In summary, a great read, highly recommended, I should check out more of Miélville's stuff.

Up next: TIMEQUAKE by Kurt Vonnegut.

The following quote is by Phillip K. Dick, when he took a questionerre for Science Fiction writers back in 1969. It is not about Timequake (which was written in 1996), it's about Vonnegut's first book Player Piano, but it may as well be about any of his books:
Question 11: What do you consider the greatest weakness of science fiction today?

Its inability to explore the subtle, intricate relationships that exist between the sexes. Men, in their relationship with women, get themselves into the most goddamn difficult circumstances, and SF ignores--or is unable to deal with--this fundamental aspect of adult life. Therefore SF remains preadult, and therefore appeals--more or less--to preadults. If SF explored the man-woman aspect of life it would not lose its readers as those readers reach maturity.

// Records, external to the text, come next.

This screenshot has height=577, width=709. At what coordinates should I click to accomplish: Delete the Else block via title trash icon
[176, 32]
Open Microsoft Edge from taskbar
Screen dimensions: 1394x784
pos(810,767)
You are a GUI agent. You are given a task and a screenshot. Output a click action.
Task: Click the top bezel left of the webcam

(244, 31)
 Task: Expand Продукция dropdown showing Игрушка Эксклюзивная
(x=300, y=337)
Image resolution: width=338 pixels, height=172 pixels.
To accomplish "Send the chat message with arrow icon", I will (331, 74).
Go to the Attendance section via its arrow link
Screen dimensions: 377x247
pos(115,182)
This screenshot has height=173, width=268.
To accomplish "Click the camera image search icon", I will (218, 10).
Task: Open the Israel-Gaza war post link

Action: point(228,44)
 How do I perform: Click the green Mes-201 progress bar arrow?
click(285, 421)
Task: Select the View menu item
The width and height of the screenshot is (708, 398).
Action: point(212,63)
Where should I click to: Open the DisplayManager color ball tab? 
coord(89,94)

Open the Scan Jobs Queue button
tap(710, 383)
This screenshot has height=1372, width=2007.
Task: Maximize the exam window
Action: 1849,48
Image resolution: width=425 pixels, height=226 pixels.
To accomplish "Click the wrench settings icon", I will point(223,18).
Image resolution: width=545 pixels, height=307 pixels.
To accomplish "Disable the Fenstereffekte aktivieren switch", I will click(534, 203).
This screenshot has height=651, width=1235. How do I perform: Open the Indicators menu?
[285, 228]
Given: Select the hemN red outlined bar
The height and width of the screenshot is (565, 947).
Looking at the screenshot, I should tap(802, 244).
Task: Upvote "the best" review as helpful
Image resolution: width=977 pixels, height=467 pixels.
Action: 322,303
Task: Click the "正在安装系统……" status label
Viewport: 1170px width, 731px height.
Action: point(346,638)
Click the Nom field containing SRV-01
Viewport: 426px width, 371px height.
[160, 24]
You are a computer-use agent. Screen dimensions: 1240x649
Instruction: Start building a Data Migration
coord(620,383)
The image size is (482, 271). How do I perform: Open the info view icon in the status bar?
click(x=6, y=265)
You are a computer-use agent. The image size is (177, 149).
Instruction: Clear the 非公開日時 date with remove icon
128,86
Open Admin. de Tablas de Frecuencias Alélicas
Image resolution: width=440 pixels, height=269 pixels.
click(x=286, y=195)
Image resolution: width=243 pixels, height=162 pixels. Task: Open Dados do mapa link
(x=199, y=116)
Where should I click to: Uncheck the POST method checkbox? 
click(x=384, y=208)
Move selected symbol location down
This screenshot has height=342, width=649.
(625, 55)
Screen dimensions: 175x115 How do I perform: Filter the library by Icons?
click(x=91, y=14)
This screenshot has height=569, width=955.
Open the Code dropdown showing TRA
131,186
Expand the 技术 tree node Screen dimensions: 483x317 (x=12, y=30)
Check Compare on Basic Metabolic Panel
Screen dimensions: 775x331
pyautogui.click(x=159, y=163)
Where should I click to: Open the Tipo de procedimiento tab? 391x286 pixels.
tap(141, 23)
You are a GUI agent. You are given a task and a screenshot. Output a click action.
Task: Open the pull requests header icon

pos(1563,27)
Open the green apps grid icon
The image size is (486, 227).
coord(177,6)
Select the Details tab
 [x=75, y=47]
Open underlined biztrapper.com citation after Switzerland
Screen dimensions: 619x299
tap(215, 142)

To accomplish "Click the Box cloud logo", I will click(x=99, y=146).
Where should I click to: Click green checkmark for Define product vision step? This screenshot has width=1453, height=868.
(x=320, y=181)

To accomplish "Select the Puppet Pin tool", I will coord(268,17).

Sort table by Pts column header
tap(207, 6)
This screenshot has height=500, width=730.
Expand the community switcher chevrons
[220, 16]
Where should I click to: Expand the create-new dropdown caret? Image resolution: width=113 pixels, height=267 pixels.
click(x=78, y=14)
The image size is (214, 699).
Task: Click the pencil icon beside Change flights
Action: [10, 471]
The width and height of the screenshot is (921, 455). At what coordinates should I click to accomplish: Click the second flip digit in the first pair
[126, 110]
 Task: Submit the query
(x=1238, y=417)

The novel Player Piano is an exception to this, and I suggest that every SF fan and especially every would-be writer study again and again the details of this superb novel, which deal specifically with the relationship of the protagonist and his wife.
(I should note that Embassytown has a fair bit of exploration of the relationship between sexes, although it's such a different planet and different culture, it keeps the characters at their core fundamentally human)

2 comments:

  1. I find the selection of the book cover you chose particularly fascinating - I did not interpret the world of Embassytown in that way in my head, i.e. a desolate-looking dystopia. I imagined a clean, white city of a sort of Roman-flavoured futurism, bordered with a strange alien 'City' of building-shaped organs and organ-shaped buildings. The fact that it represented somewhat of a utopia within an alien wonderland in my head made the effects of the story all the more devastating, like purity lost and fractured. Interesting how different readers can picture a world in their heads so radically different from one another.

    ReplyDelete
  2. I don't think she's in Embassytown, judging by the aeoli mask she's wearing, and the organic looking buildings, I'd say she's more among the outskirts of The City. I also imagined it quite different, though.